Wipe the skillet clean.  Start a roux by adding the butter to the pan and set the heat to medium/low.  Add the flour and whisk until smooth.

Once the roux is smooth, add the remaining chicken stock.  Set heat to medium/high and whisk until the sauce has thickened. 

Add the green chile mixture and whisk for a minute.

Pour about one cup of the sauce into a bowl.  Leave the remaining sauce in the skillet and turn the heat off. 

Lay the cooked chicken on a clean work surface and smash with the broad side of a knife.  The chicken will break and fan out, making it easy to shred.  Shred the chicken by hand.

Add the chicken to the cheese and mix by hand.

Lay the tortillas on a work surface and add the chicken and cheese.  Roll the enchiladas and place in an oven-proof skillet, containing some of the sauce.  Once all of the enchiladas are in the skillet, pour the remaining sauce over them.

Bake in a 350° oven for 20 to 25 minutes.

Serve warm with rice or fried potatoes and guacamole salad.

Quick Pizza

I came down with a cold the other day and I promptly crawled into bed.  That’s my preferred remedy for nearly all illnesses.  I dreamed about making a pizza.  When I awoke, some hours later, I made that pizza.  I recently picked up some garlic naan at my local Indian market and I knew it would be perfect for the occasion.  Naan is an Asian flatbread, similar to pita, in case you are not familiar with it. 
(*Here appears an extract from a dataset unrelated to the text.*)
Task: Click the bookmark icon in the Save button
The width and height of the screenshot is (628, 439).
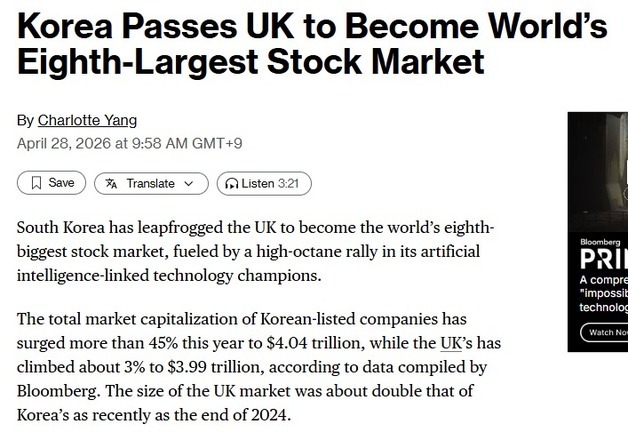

Naan is typically oval shaped, about  6” x 8”, which makes a perfect individual serving.

Prep time: 5 minutes.  Bake time: 10 minutes.

Ingredients:

1 naan flatbread

2 oz tomato paste

1 oz mozzarella cheese, sliced

8 to 10 pepperoni slices

A dash of garlic salt

A dash of red pepper flakes

Directions:

Smear the tomato paste on the naan.  Add the sliced cheese and pepperoni.

Bake in a 375° oven for 10 minutes, or until the cheese melts and begins to brown.

Remove from the oven and scatter a little garlic salt and red chili flakes on top.

I used some leftover Chihuahua cheese, instead of Mozzarella.